- Born: 26 February 1869 Dublin
- Died: 30 March 1940 (aged 71) St Albans
- Allegiance: United Kingdom
- Rank: Captain
- Awards: CBE

= Thomas Oloff de Wet =

Captain Thomas Oloff de Wet CBE (26 February 1869 – 30 March 1940) was a Senior British Officer in the Royal Navy. He was Principal Naval Transport Officer during the evacuation of Constantinople in 1923, Principal Sea Transport Officer in North China in 1927 and Officer in Charge of Sea Transport in Egypt between 1924 and 1926 and again between 1928 and 1933.

==Life==
Thomas Oloff de Wet was born in Dublin on 26 February 1869, the son of Major G. Oloff de Wet. He received his education at Bedford Modern School and thereafter on HMS Worcester. In his final year on HMS Worcester a 'letter was read from Her Majesty presenting the usual gold medal for the cadet "likely to become the finest sailor," and this had been awarded to Thomas Oloff de Wet, who had also won the sextant given by the Elder Brethren of the Trinity House.'

In 1887, de Wet was indentured in the Merchant Navy and in 1892 was made First Mate. In 1895, he was made a Sub-Lieutenant in the Royal Naval Reserve, rising to the rank of Lieutenant in 1896. By 1911 de Wet was a retired Captain of the Royal Navy and in January 1914 he was granted Freedom of the City of London.

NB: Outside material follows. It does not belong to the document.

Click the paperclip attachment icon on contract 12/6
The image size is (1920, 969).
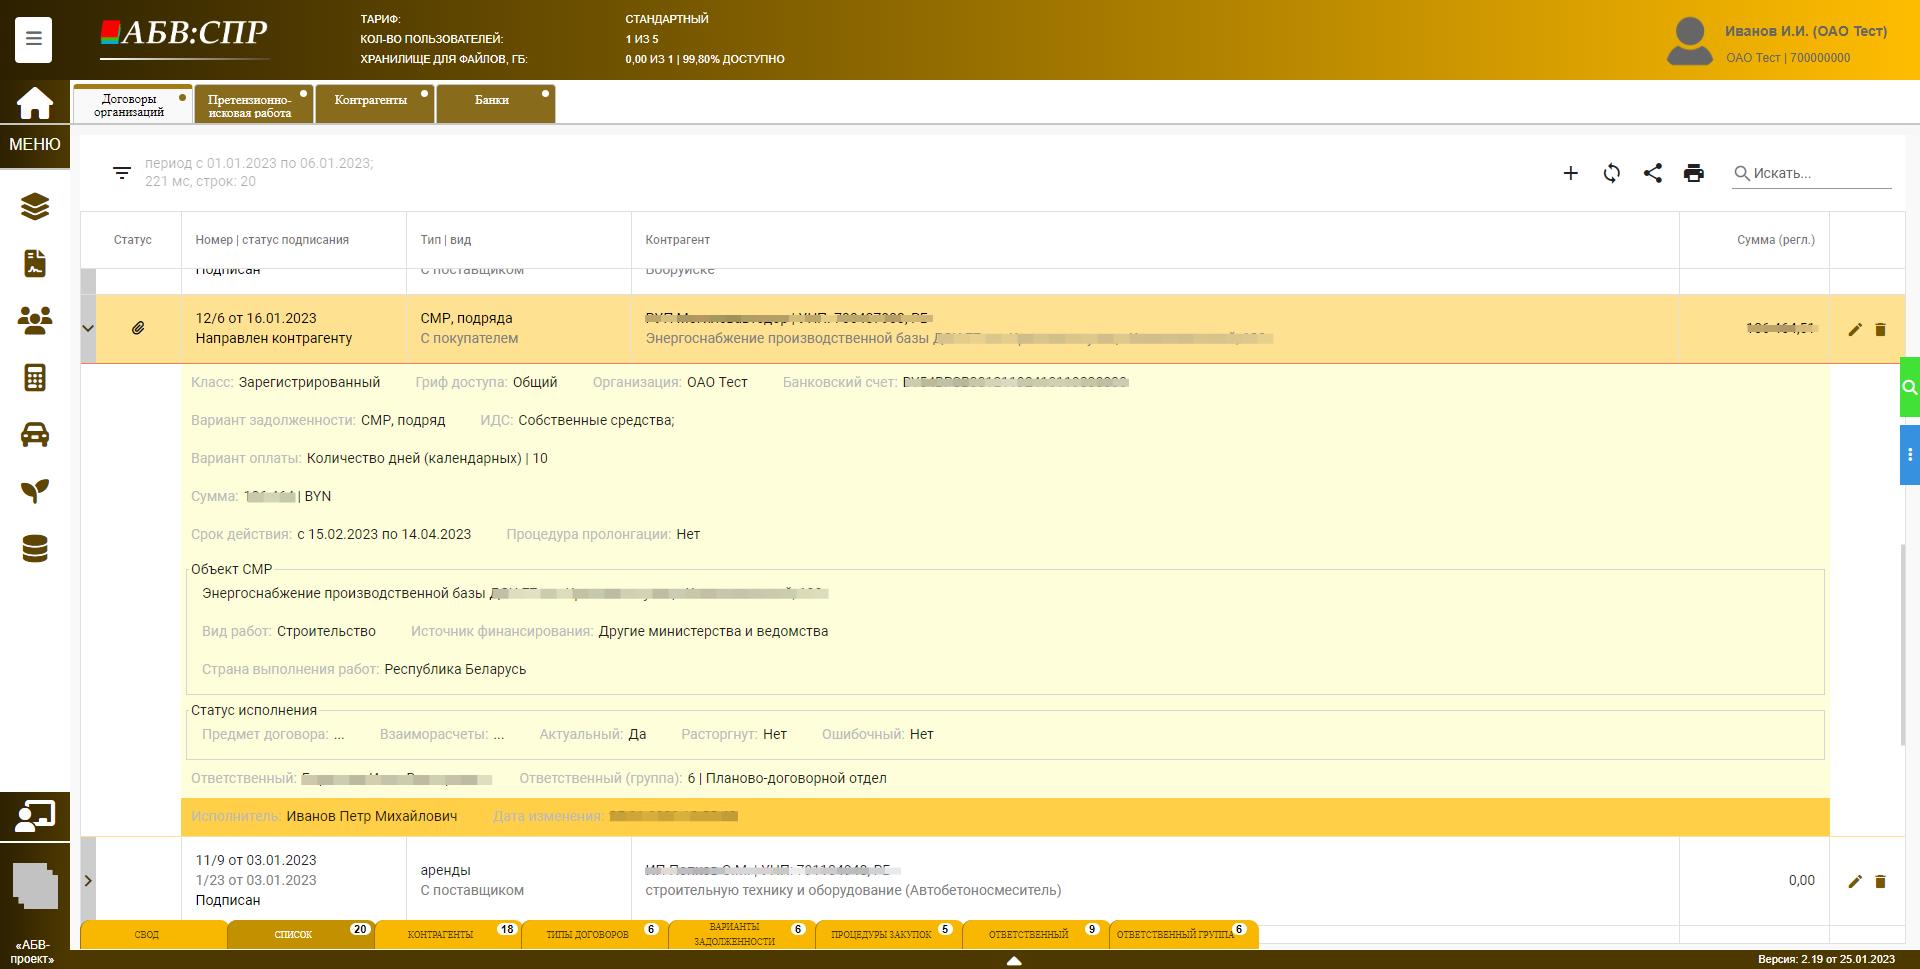[x=138, y=327]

At the outbreak of the first World War, de Wet returned to service; he was mentioned in despatches and awarded the CBE for valuable services as Divisional Naval Transport Officer in Vancouver. Continuing in service, he was subsequently Principal Naval Transport Officer during the evacuation of Constantinople in 1923, Principal Sea Transport Officer in North China in 1927 and Officer in Charge of Sea Transport in Egypt between 1924 and 1926 and again between 1928 and 1933.

De Wet married Elizabeth (née Bradstreet) in 1896 and they had a son (H W A O de Wet, educated at Monkton Combe School and imprisoned in Germany as a spy during World War 2) and two daughters. He died on 30 March 1940 at Marlborough House in St Albans, England.